Prompt: Repeat the listing that follows character for character, omitting images.

Data:

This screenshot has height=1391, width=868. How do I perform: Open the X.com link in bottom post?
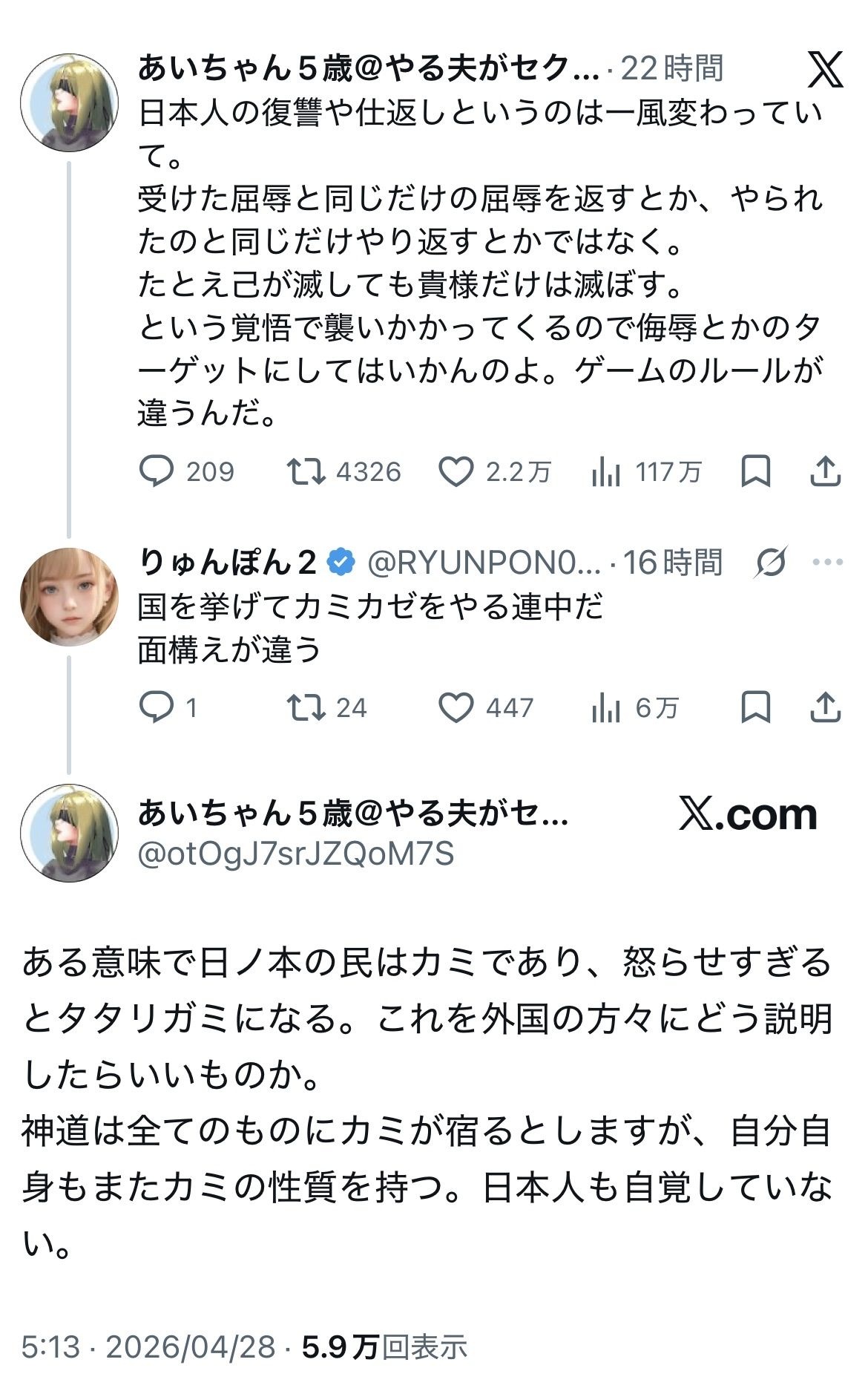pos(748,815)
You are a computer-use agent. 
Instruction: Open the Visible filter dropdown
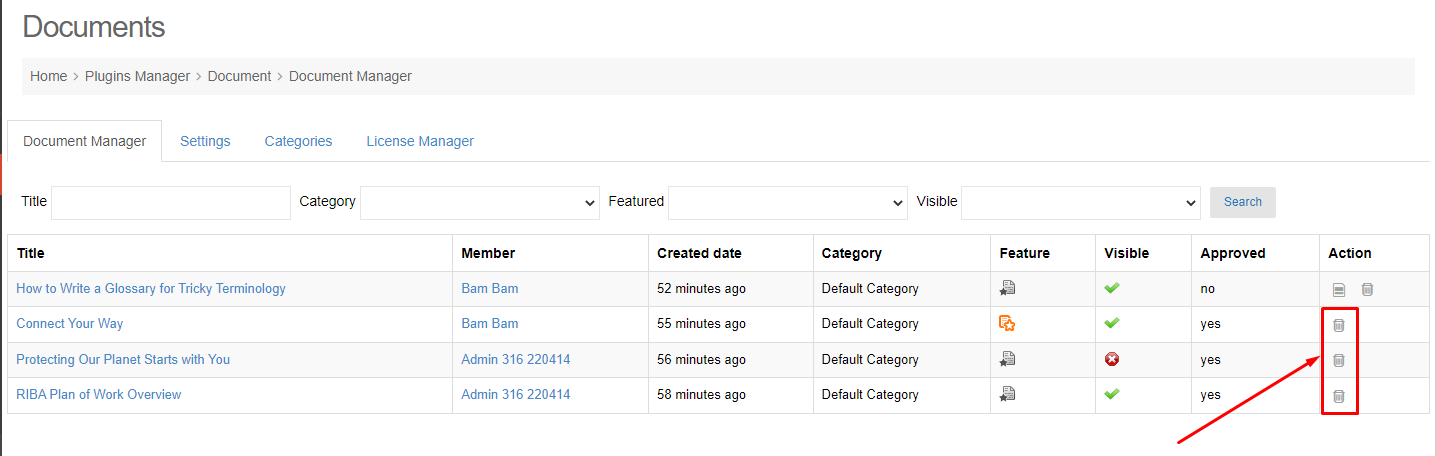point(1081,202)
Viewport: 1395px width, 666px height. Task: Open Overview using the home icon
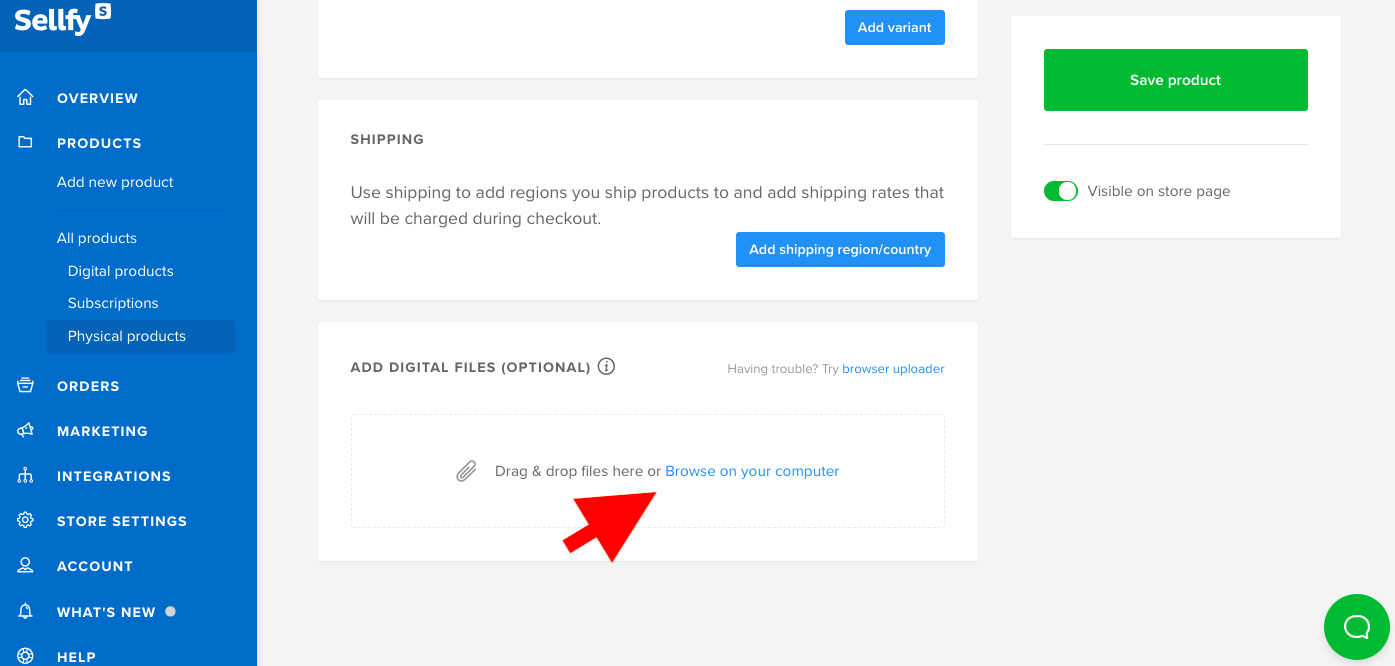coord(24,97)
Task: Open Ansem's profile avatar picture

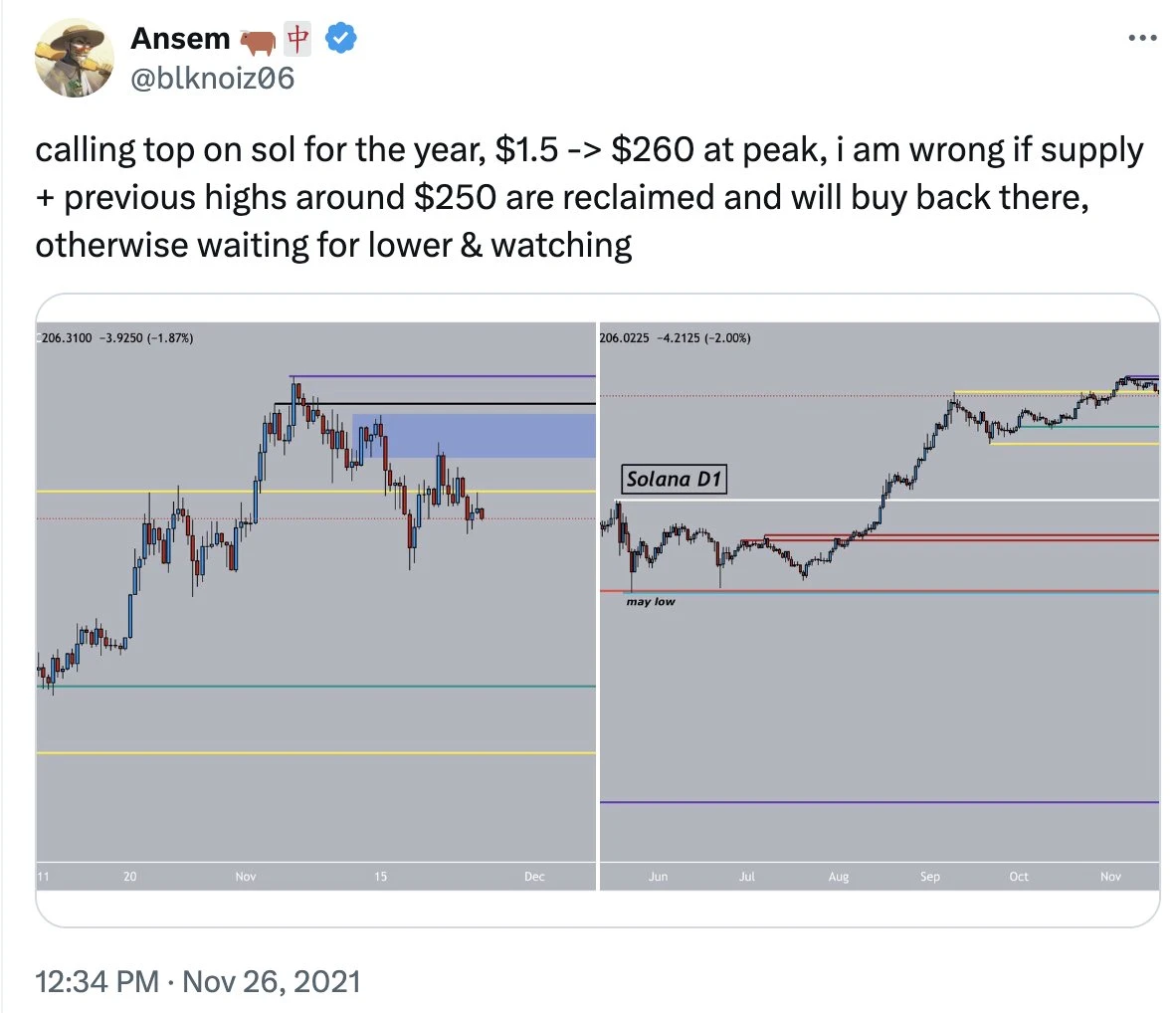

Response below:
This screenshot has height=1391, width=868. How do I perform: Open the X.com link in bottom post?
pos(748,815)
You are a computer-use agent. 
Instruction: Open the Visible filter dropdown
point(1081,202)
Viewport: 1395px width, 666px height. Task: Open Overview using the home icon
coord(24,97)
Task: Open Ansem's profile avatar picture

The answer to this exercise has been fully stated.